- **Passage**:
I know that a number of factory folks read my advertising articles in Dealer Magazine as I receive frequent emails, some good, some bad, and have actually developed an E-mail relationship with some of the upper-level management over the past 10 years. Unfortunately, a few have been purged in the past few months, but maybe I’ll make a few new friends…and not-so-friends in the coming months. So to those of you who are reading, a few ideas on the marketing challenges ahead of us.
First, let me share a crazy theory of why many good dealers in the GM and CDJ ranks were dumped. I’m thinking these makers seized the opportunity to dump many dealers who could live without their products. Of course we were over-dealered in some markets and over-zealous competition drove grosses to pitiful levels. And of course there simply were some bad dealers who should have been gone a long time ago and this was the perfect opportunity for the factories to whack the weeds under the protection of the courts. But in some cases the whacking was senseless and suspiciously diabolical. I personally know of at least four exceptional dealers who’s demise is more of a loss to the respective manufacturer, than to the dealer himself. Good dealers who ran a well-balanced operation with a high percentage of absorption, a clean, attractive facility, good personnel and substantial used-vehicle revenue. That, in my opinion, is exactly why they were dumped. They could live without the sales of new vehicles. GM and Chrysler knew one of the keys to their survival was dealers who could only survive if they advertised and sold (and ordered more) NEW GM and Chrysler vehicles. Regardless of profitability. For those of you who have read my columns for sometime now, you’ll remember that I predicted this eventual outcome. I called it the ‘penny a gallon’ ploy. When I was a kid pumping gas in the last 60s, I remember asking the service station owner why on earth he would be willing to sell gas for a penny a gallon profit, let alone keep the ‘islands’ cleaned and painted and pay us gas jockeys minimum wage. He simply pointed to the service bay and said: “kid, we lose money out here but it keeps that big sign up there on the pole which allows us to make money in there so it all works out in the end.”
As more and more dealers acquired multiple franchise makes in the late 80s, they became less threatened by the quota taunts of the manufacturers. They would make money on every vehicle. Or they wouldn’t sell it, or advertise it, or re-order it. Take a look at the list of dealers who lost franchises and see if you don’t agree. Of course there were many smaller market dealers who were destined for factory extinction and the current economic situation just afforded an excuse to shutter them with little or no compensation. But that’s another story altogether.
Okay, so factory guys, if you’re still reading, here are a few ideas to super-charge your marketing efforts.

- **Data extract**:
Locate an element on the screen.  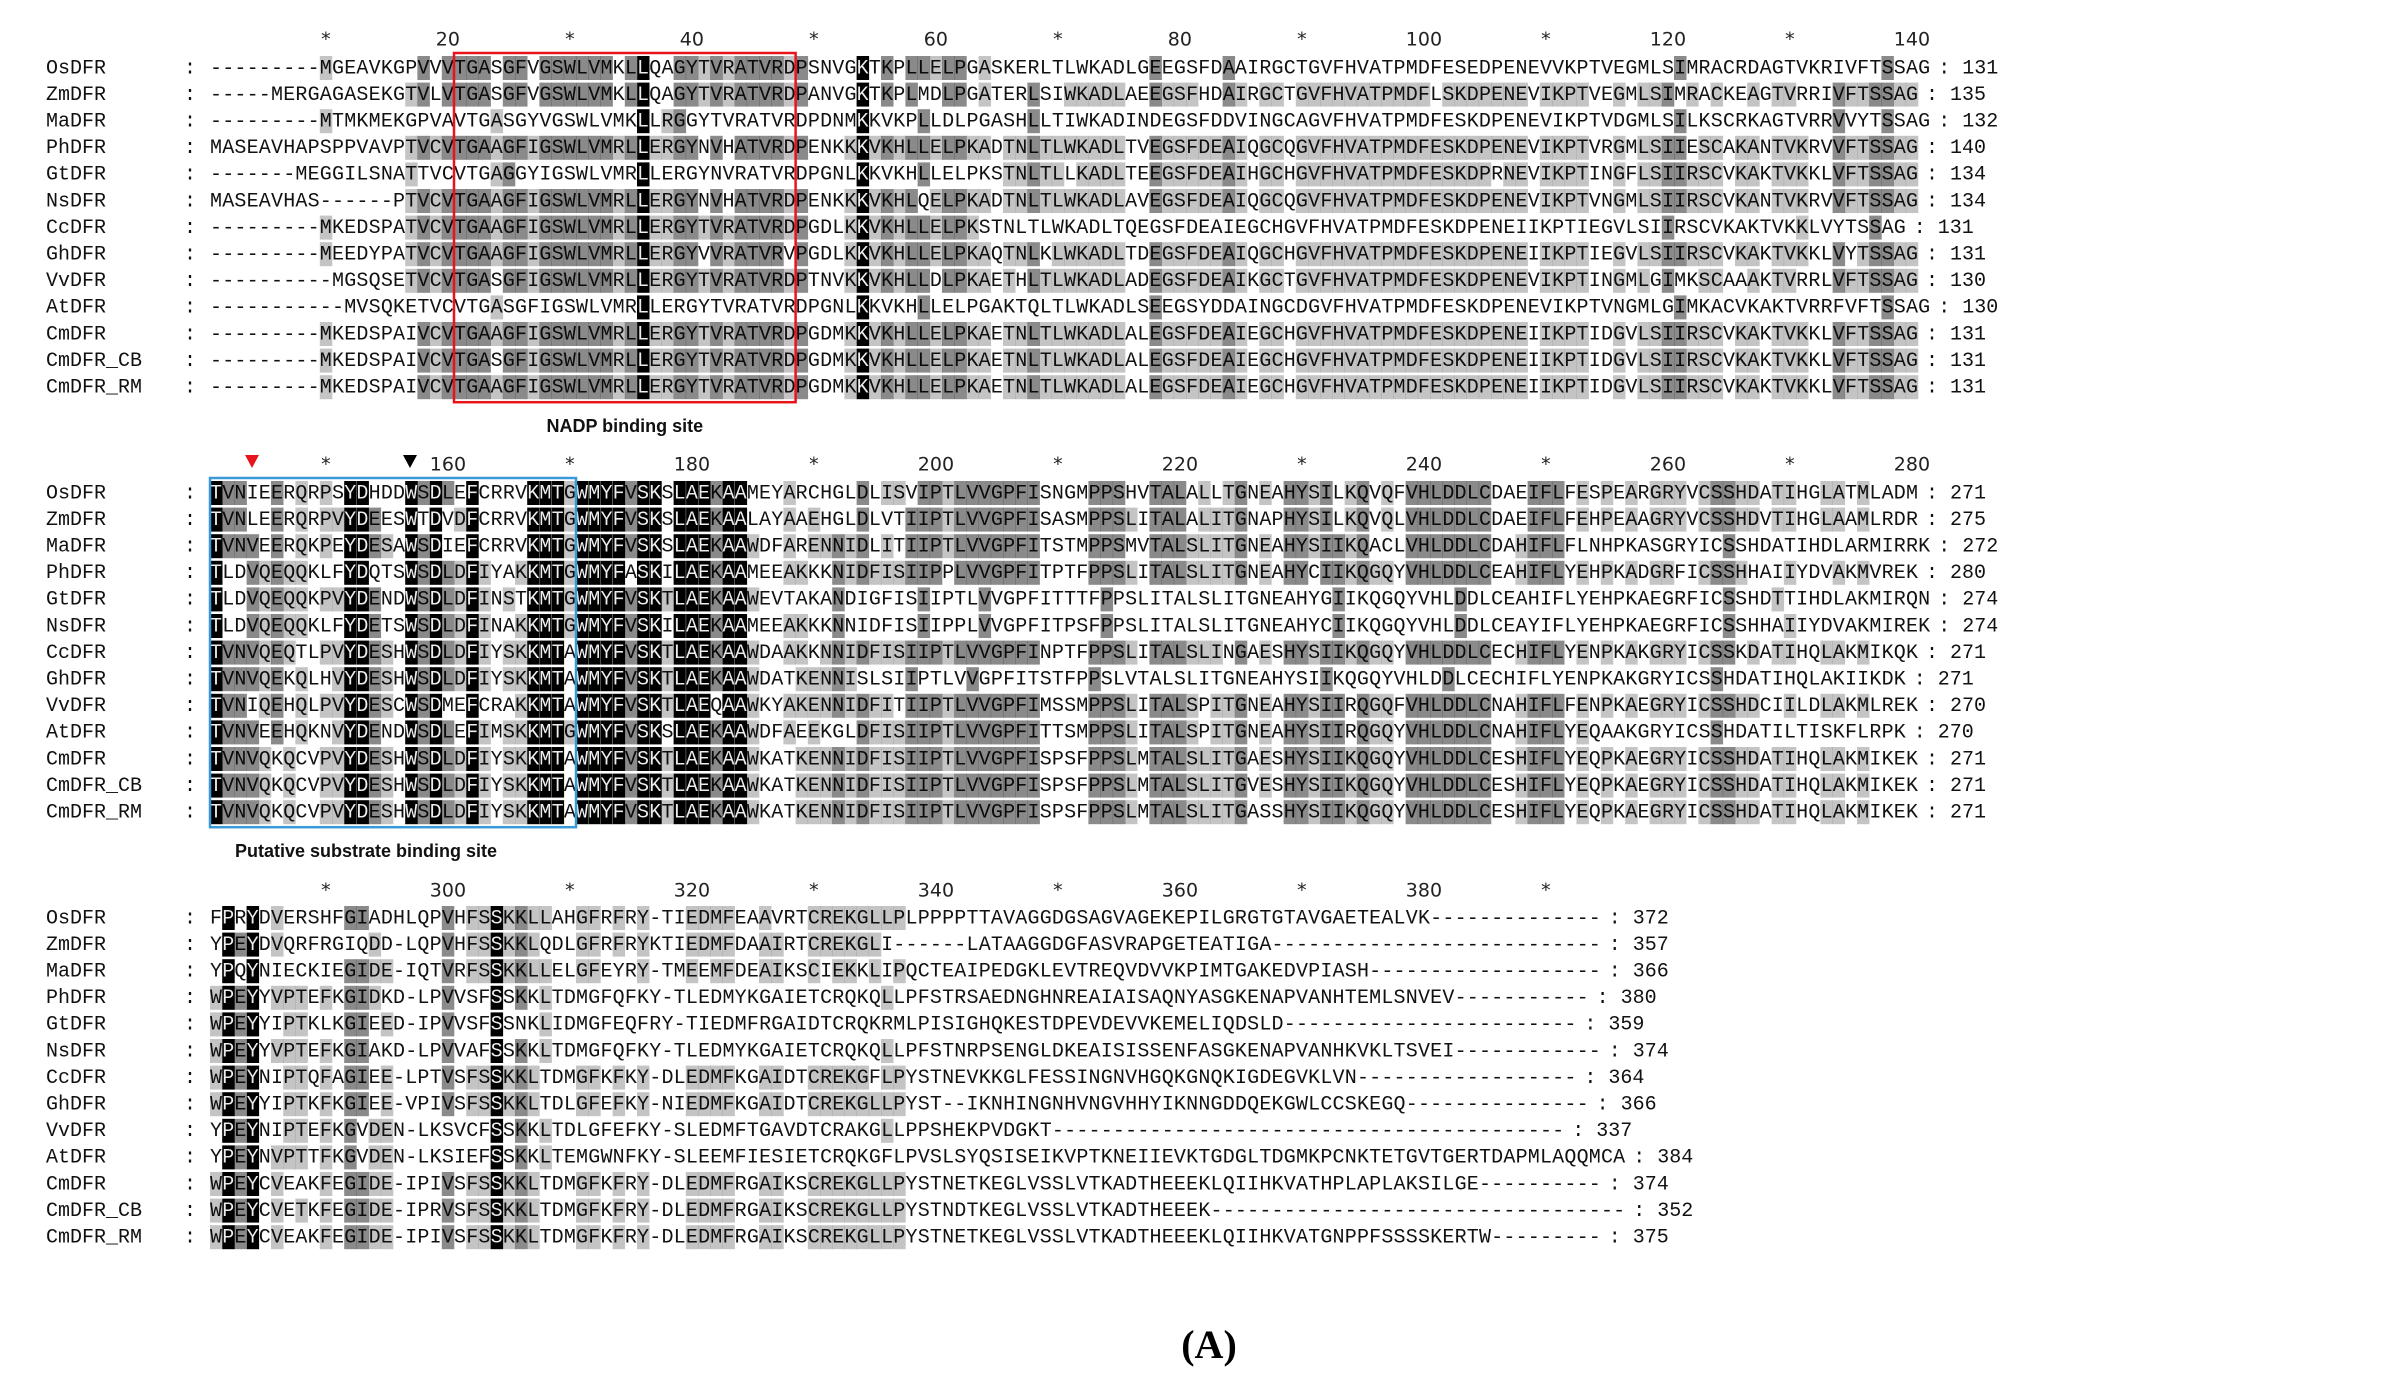
ruler-label: 140 is located at coordinates (1912, 40).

- **Exercise description**: Decide whether each statement agrees with the article on dropped dealers, and answer yes or no with the deciding words of the article quoted exactly. 1. The writer has exchanged email with upper-level factory management for the past 20 years. 2. More and more dealers acquired multiple franchise makes in the late 80s. 3. The service station owner said the station made money out at the gas pumps. Answer using only the article on dropped dealers, not the material.

- **Solution for this problem**:
1. No: "over the past 10 years"
2. Yes: "As more and more dealers acquired multiple franchise makes in the late 80s"
3. No: "kid, we lose money out here but it keeps that big sign up there on the pole"